The task – An exact, complete copy of the entries below is required, minus any pictures.

(Data Opens)

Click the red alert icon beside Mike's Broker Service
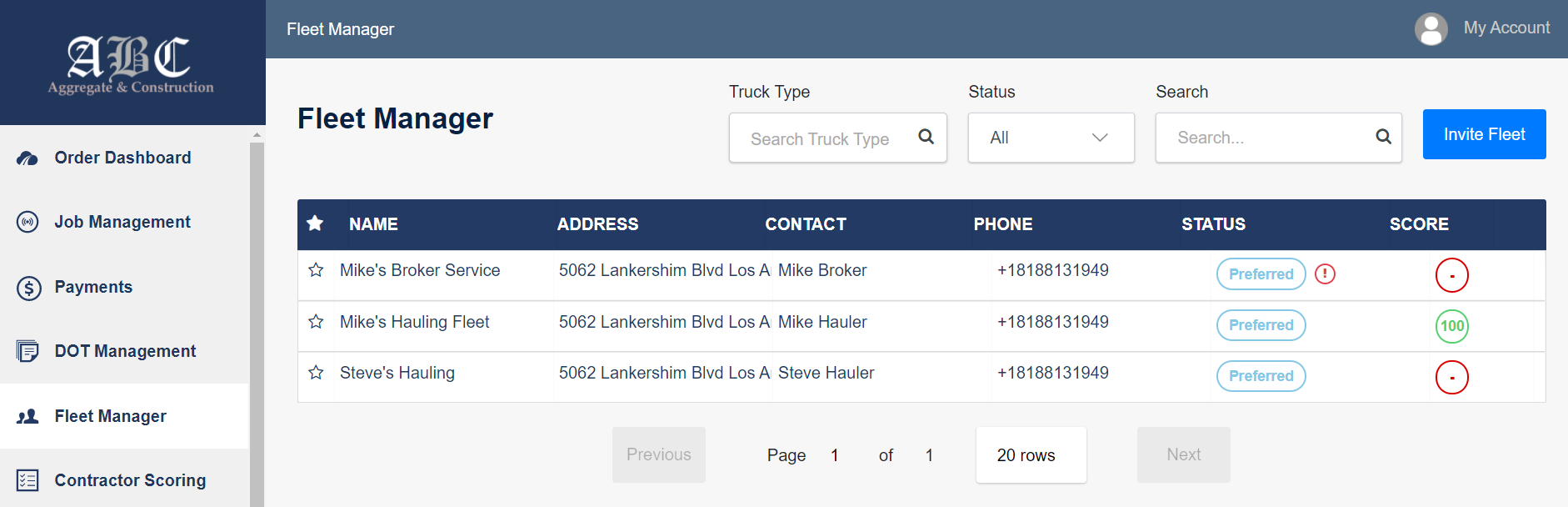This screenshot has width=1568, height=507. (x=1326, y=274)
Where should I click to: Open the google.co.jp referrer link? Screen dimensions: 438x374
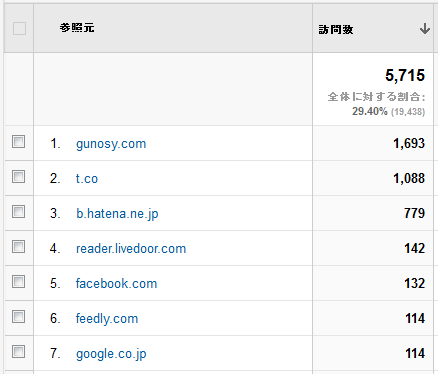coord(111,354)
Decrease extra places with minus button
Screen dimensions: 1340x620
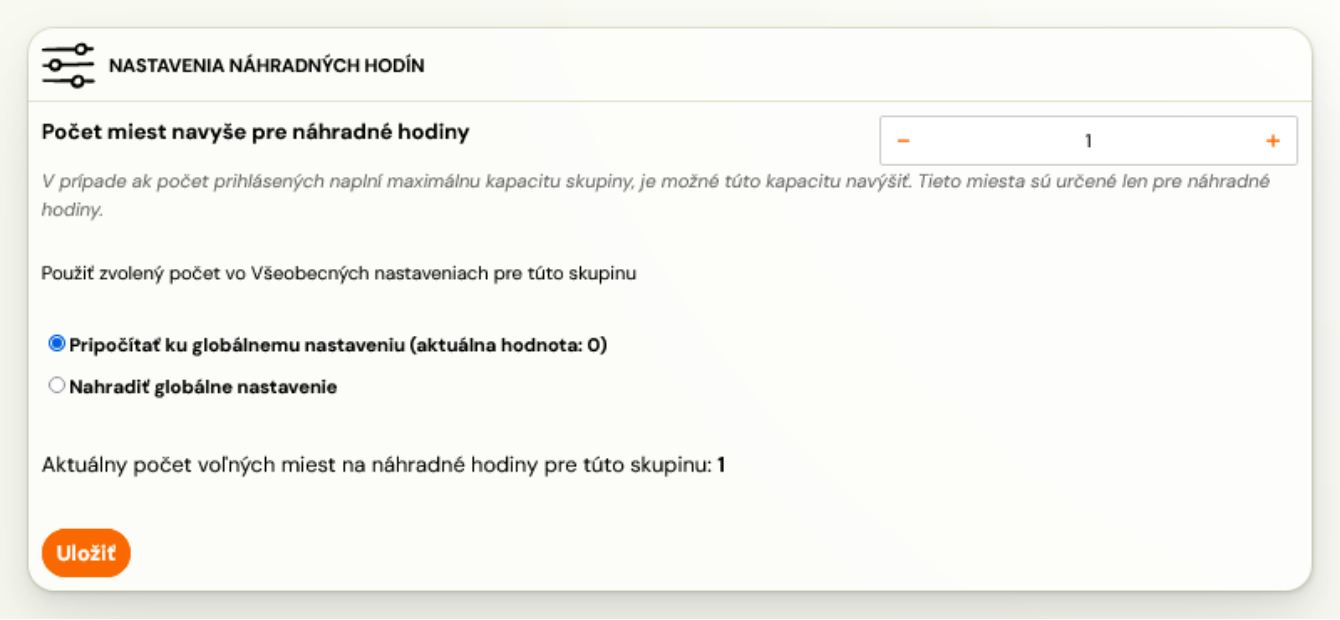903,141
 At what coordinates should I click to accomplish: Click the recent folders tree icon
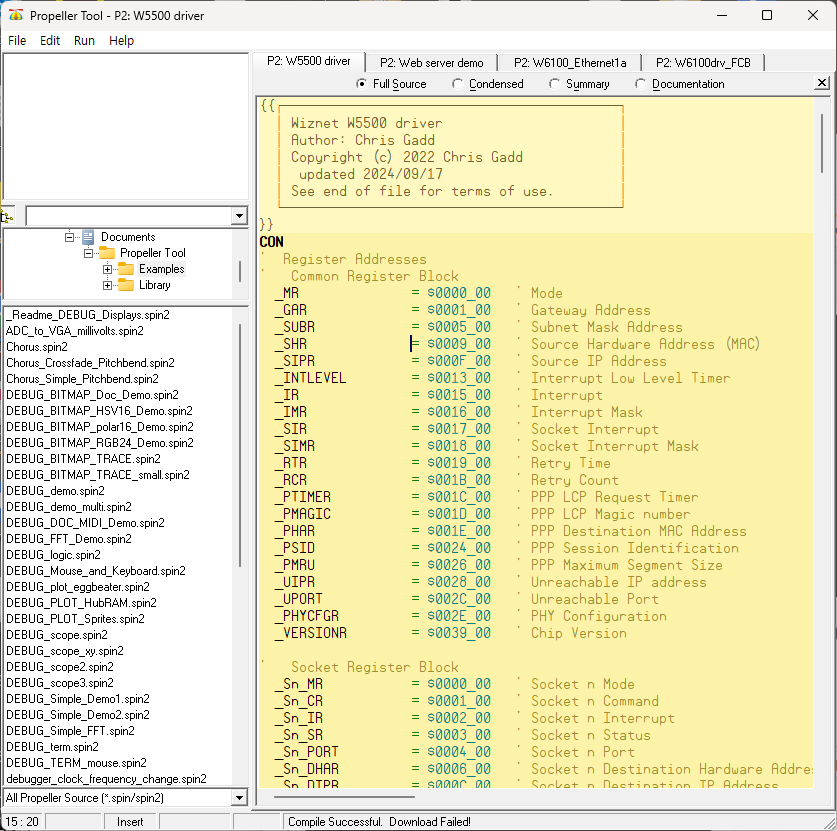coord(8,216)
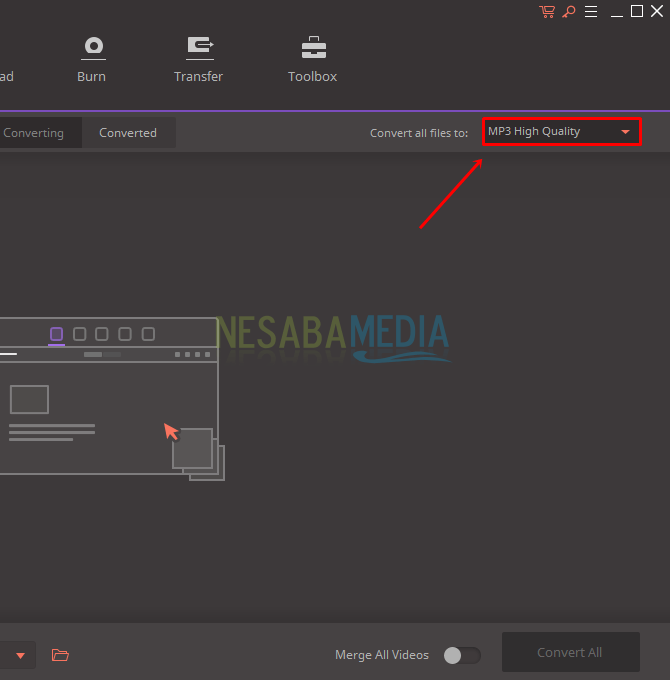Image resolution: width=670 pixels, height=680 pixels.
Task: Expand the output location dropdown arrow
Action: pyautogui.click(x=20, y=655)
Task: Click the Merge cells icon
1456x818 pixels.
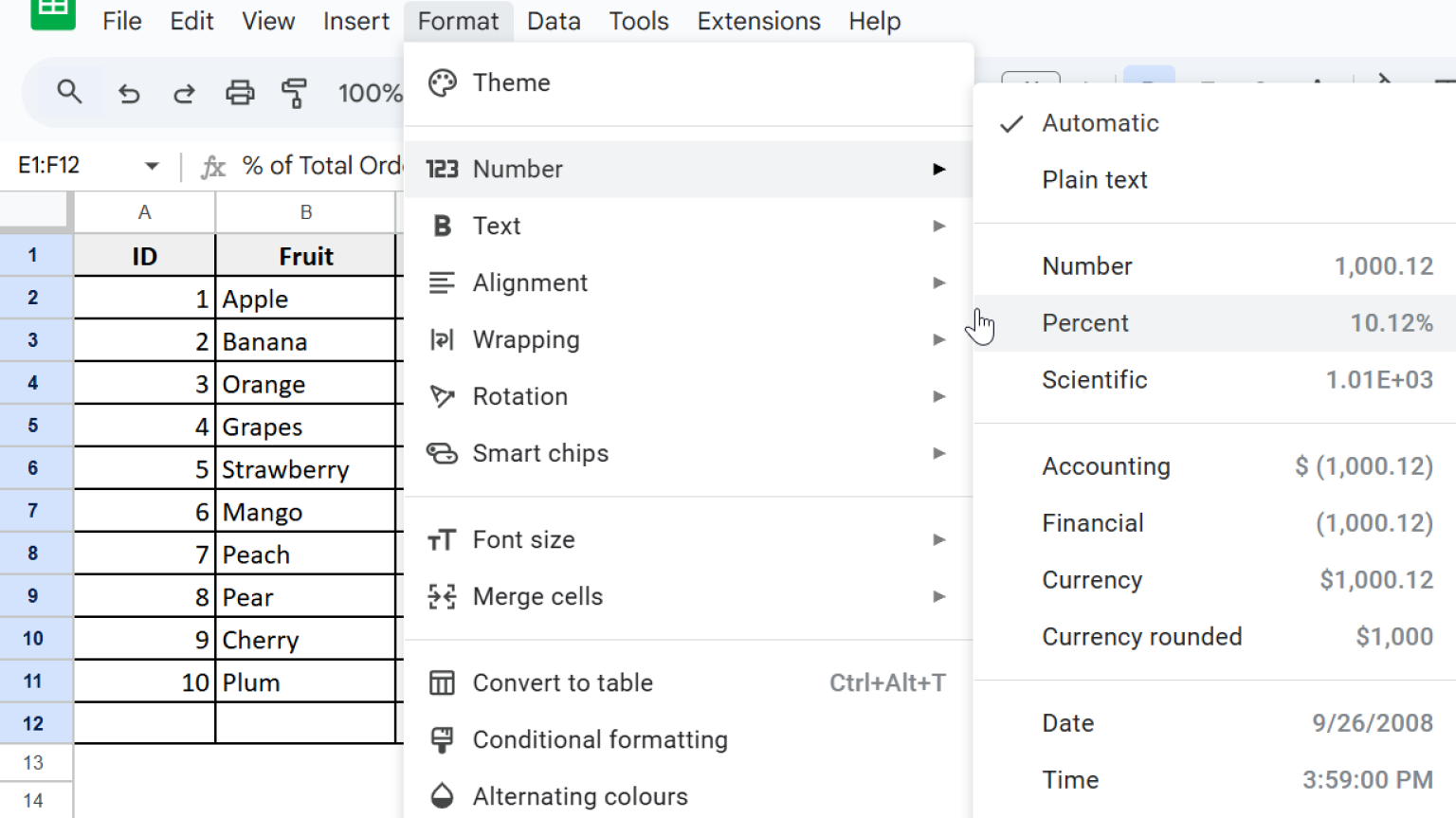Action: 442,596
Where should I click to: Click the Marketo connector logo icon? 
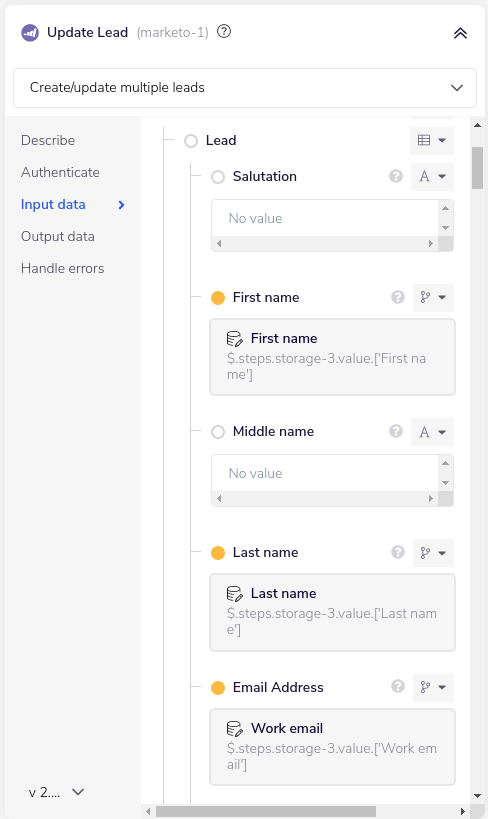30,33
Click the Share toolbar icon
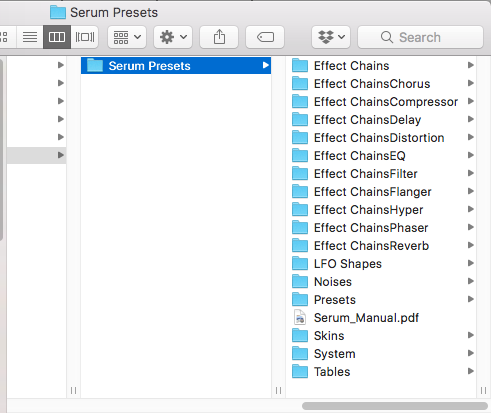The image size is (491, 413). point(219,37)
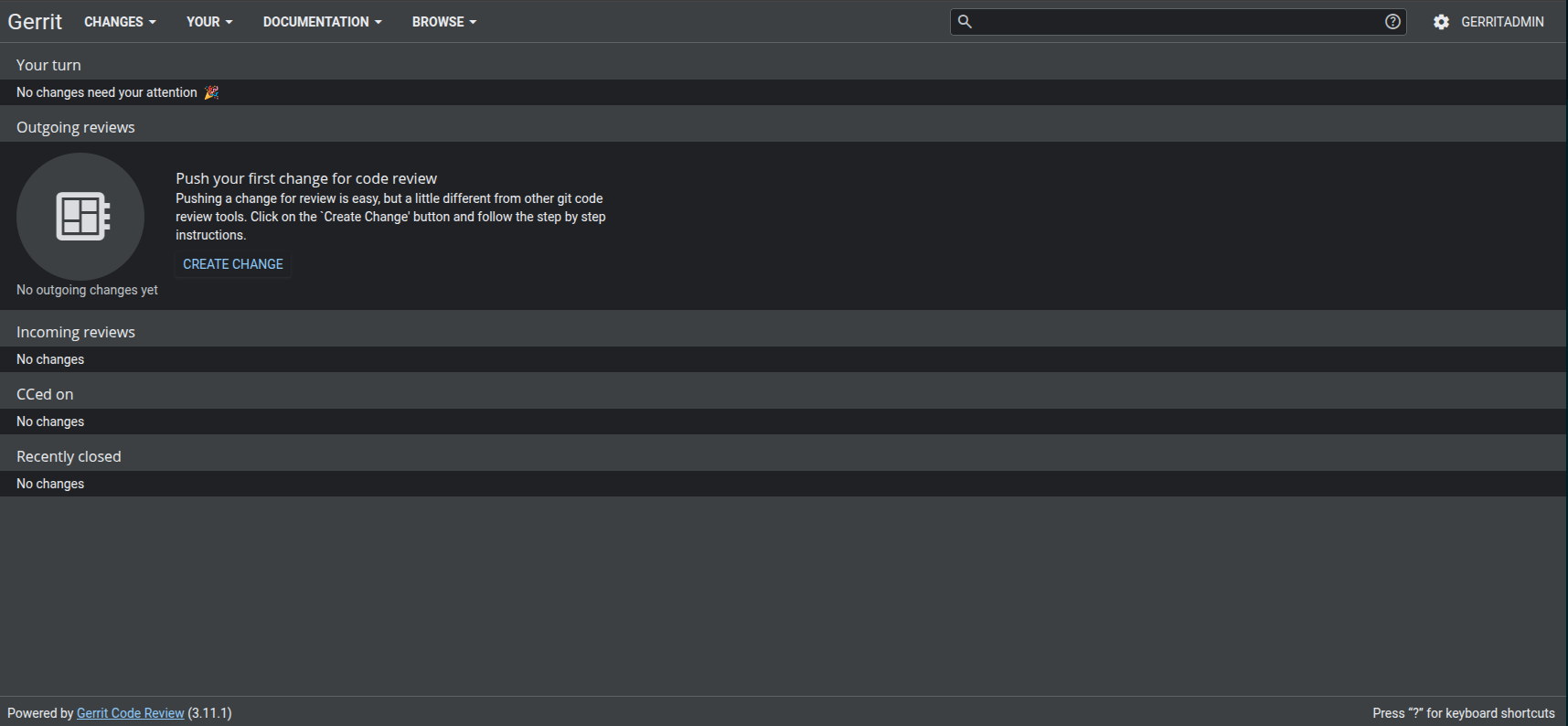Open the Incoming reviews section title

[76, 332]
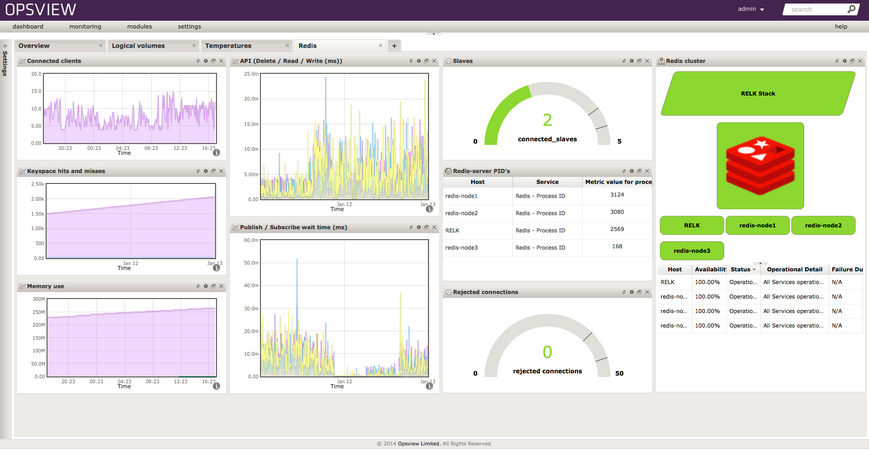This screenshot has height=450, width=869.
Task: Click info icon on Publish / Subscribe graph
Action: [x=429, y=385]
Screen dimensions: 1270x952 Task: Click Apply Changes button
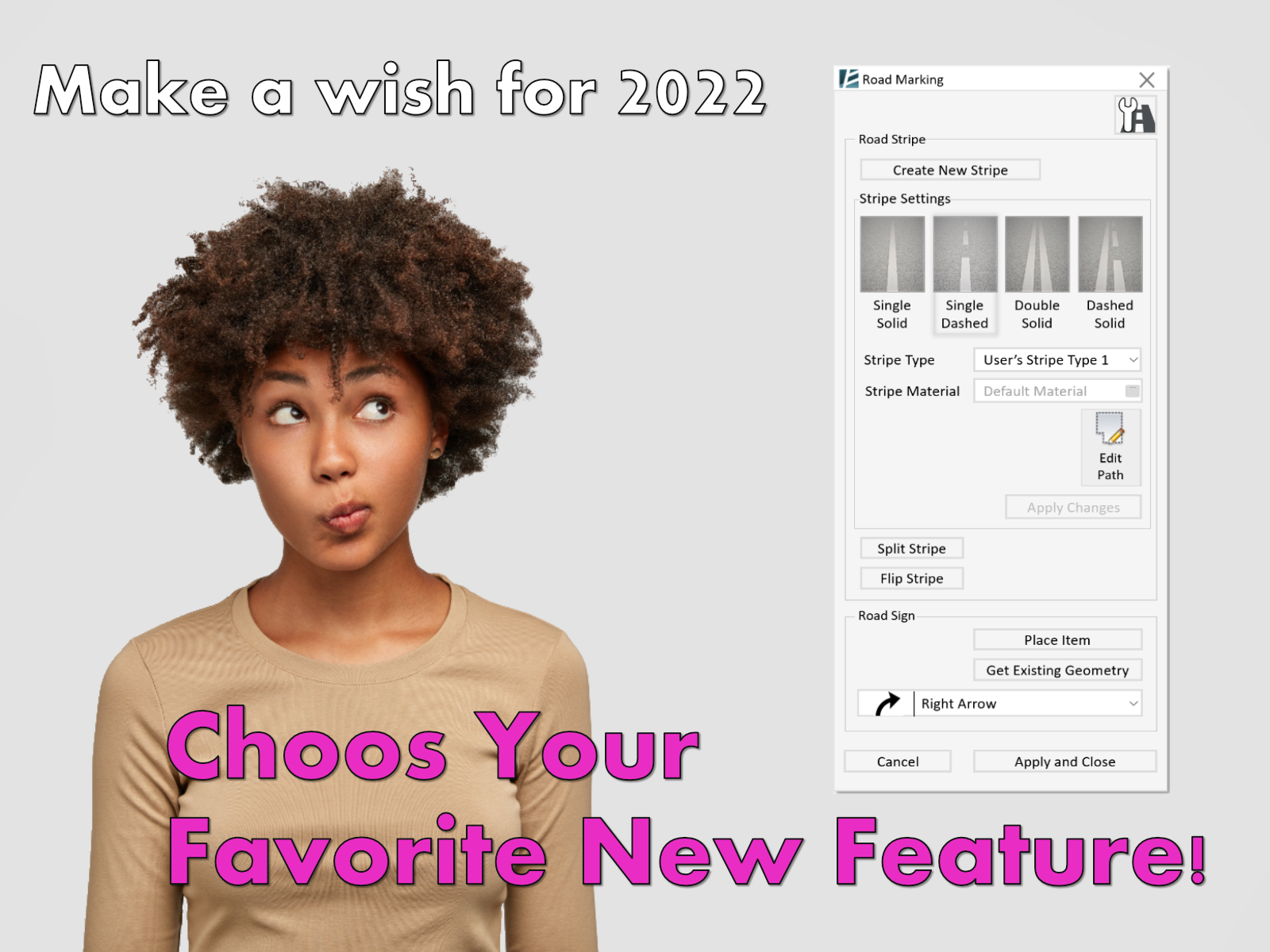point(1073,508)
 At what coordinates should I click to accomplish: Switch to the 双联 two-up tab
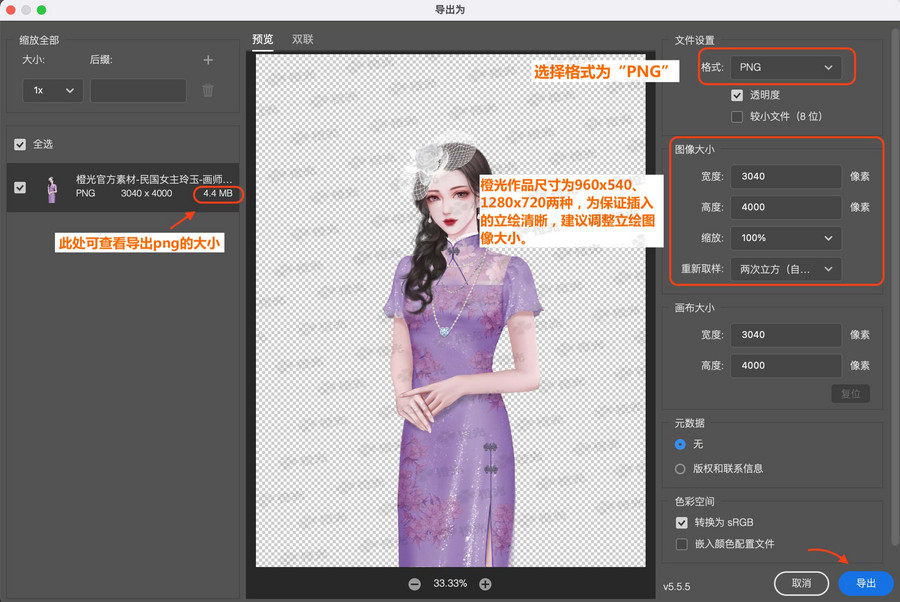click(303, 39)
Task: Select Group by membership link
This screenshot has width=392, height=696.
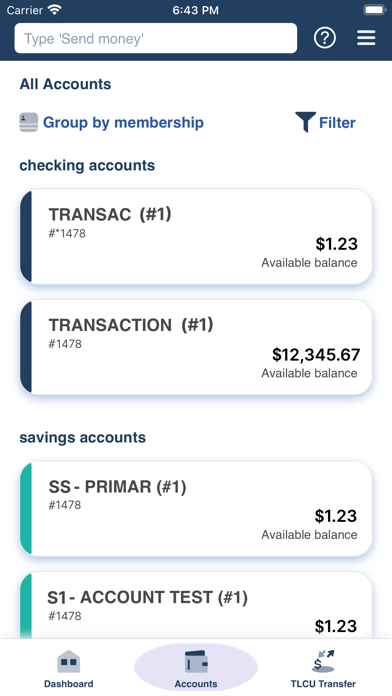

(Data Closes)

Written response –
Click the red alert icon beside Mike's Broker Service
This screenshot has width=1568, height=507. (x=1326, y=274)
Where should I click to: Open the google.co.jp referrer link? Screen dimensions: 438x374
coord(111,354)
Decrease extra places with minus button
Screen dimensions: 1340x620
903,141
 At what coordinates should I click to accomplish: Click the recent folders tree icon
coord(8,216)
Image resolution: width=670 pixels, height=680 pixels.
Task: Expand the output location dropdown arrow
Action: pyautogui.click(x=20, y=655)
Task: Click the Merge cells icon
1456x818 pixels.
Action: 442,596
Where should I click to: Click the Marketo connector logo icon? 
30,33
Click the Share toolbar icon
The image size is (491, 413). point(219,37)
Open the Incoming reviews section title

[76, 332]
This screenshot has height=450, width=869.
Task: Click info icon on Publish / Subscribe graph
Action: [x=429, y=385]
Screen dimensions: 1270x952 Task: Click Apply Changes button
point(1073,508)
 At what coordinates should I click to accomplish: Switch to the 双联 two-up tab
click(303, 39)
Task: Select Group by membership link
This screenshot has width=392, height=696.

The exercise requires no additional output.